* **Given exercise**: Format as a JSON list of strings the lines of the material starting at the one that contains "May (67, 1627)" and ending at the one that contains "Estojo Aquarela Winsor", one string per line.

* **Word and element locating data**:
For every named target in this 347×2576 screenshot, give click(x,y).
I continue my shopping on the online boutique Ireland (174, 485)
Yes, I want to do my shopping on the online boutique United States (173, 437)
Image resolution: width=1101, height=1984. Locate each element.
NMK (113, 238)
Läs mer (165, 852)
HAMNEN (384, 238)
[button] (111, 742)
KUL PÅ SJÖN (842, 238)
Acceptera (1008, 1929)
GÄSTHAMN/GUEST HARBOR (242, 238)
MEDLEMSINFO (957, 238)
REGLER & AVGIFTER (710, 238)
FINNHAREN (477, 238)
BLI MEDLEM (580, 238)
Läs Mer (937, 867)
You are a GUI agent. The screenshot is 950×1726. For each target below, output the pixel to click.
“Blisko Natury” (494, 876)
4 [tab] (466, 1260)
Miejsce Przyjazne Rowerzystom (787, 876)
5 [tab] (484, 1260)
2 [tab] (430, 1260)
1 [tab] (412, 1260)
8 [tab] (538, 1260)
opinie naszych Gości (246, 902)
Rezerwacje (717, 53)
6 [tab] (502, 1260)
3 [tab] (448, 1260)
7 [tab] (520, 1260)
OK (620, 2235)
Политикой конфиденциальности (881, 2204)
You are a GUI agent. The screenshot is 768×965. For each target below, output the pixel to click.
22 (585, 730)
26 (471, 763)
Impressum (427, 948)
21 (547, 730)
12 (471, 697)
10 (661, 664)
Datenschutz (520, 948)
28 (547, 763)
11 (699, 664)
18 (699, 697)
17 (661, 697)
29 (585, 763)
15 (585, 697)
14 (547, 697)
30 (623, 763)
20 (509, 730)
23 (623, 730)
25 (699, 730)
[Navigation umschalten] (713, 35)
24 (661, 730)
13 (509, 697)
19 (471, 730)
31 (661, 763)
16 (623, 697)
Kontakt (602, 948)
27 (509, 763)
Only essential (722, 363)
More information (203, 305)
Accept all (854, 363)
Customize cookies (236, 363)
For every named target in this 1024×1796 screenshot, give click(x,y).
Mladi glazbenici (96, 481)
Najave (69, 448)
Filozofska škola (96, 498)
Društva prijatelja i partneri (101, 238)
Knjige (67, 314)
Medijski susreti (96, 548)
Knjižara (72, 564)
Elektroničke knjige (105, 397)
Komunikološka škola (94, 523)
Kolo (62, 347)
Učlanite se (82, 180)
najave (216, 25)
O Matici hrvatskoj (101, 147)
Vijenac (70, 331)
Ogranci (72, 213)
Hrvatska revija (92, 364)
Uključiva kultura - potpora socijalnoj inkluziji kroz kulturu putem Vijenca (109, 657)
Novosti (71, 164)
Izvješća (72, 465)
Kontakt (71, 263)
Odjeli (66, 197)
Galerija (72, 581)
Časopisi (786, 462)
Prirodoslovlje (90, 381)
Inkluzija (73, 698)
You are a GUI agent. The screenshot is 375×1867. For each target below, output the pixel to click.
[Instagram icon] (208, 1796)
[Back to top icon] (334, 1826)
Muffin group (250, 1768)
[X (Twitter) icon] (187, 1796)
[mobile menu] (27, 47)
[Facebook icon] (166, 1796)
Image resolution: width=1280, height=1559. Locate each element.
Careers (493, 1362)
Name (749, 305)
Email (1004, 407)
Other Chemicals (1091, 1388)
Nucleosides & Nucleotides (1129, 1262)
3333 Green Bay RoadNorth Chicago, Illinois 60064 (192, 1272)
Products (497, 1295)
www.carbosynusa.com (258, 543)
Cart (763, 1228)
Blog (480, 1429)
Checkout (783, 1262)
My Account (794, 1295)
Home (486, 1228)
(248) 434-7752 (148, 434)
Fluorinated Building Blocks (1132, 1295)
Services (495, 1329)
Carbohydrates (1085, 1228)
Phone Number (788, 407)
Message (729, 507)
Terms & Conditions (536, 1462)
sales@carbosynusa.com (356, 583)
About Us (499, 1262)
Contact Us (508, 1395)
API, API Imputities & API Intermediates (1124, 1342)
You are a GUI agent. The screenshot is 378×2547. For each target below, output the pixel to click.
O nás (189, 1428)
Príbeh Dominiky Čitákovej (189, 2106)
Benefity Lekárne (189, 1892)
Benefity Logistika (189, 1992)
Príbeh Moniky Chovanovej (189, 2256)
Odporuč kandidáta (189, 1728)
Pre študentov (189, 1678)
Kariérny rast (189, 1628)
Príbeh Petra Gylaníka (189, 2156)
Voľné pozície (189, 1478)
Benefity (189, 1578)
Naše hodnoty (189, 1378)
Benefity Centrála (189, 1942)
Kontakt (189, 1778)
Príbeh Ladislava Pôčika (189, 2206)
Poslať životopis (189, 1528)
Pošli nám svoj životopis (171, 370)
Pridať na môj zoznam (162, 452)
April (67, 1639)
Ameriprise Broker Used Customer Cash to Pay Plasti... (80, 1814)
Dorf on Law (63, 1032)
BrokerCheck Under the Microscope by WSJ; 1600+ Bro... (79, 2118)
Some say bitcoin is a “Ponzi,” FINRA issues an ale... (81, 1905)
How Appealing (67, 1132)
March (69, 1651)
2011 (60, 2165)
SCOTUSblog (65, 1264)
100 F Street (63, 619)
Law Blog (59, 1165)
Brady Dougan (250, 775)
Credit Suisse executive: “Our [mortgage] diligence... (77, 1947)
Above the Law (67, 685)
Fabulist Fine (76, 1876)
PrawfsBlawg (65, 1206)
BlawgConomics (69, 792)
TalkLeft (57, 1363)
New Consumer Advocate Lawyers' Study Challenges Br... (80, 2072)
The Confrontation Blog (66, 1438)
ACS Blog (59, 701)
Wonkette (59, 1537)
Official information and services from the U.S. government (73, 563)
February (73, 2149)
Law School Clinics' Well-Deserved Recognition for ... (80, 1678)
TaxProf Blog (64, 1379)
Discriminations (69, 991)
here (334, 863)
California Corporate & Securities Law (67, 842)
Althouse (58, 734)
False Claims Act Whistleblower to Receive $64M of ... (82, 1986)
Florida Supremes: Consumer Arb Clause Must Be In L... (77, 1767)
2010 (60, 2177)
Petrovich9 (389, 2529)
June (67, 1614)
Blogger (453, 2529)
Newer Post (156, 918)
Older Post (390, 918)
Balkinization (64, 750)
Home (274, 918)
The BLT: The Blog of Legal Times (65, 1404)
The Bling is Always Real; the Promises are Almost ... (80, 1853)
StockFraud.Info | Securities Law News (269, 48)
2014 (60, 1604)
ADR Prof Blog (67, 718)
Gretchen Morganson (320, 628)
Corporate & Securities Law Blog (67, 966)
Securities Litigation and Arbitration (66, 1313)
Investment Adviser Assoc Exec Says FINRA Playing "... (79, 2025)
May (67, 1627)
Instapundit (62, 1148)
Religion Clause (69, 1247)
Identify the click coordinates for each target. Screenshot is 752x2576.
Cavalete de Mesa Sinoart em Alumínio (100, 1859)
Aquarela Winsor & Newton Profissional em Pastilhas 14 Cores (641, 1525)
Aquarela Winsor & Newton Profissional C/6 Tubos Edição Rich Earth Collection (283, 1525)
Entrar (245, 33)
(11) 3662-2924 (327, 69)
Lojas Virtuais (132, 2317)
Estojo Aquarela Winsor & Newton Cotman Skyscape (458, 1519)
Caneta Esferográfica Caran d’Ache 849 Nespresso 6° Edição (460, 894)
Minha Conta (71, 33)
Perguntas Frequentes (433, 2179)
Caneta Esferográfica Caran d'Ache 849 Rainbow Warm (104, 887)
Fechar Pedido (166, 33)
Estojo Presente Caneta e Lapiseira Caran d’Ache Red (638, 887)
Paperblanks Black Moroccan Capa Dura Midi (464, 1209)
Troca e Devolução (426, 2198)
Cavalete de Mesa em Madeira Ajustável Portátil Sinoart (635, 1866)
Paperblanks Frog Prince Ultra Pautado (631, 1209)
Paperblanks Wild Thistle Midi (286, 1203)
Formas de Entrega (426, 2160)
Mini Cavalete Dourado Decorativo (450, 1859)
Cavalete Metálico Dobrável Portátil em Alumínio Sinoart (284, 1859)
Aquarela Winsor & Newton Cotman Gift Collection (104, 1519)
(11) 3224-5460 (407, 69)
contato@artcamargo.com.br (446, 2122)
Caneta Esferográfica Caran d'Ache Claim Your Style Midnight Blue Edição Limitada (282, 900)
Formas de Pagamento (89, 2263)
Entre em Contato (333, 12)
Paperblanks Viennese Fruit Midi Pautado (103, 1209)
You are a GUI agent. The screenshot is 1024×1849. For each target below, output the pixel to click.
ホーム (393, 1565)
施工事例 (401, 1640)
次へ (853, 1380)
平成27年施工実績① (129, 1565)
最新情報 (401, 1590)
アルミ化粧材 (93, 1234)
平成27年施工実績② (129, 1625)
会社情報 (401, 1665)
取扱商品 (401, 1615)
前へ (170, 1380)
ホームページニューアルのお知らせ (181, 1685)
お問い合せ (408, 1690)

* **Exercise result**:
[
  "May (67, 1627)",
  "Instapundit (62, 1148)",
  "Religion Clause (69, 1247)",
  "Identify the click coordinates for each target. Screenshot is 752x2576.",
  "Cavalete de Mesa Sinoart em Alumínio (100, 1859)",
  "Aquarela Winsor & Newton Profissional em Pastilhas 14 Cores (641, 1525)",
  "Aquarela Winsor & Newton Profissional C/6 Tubos Edição Rich Earth Collection (283, 1525)",
  "Entrar (245, 33)",
  "(11) 3662-2924 (327, 69)",
  "Lojas Virtuais (132, 2317)",
  "Estojo Aquarela Winsor & Newton Cotman Skyscape (458, 1519)"
]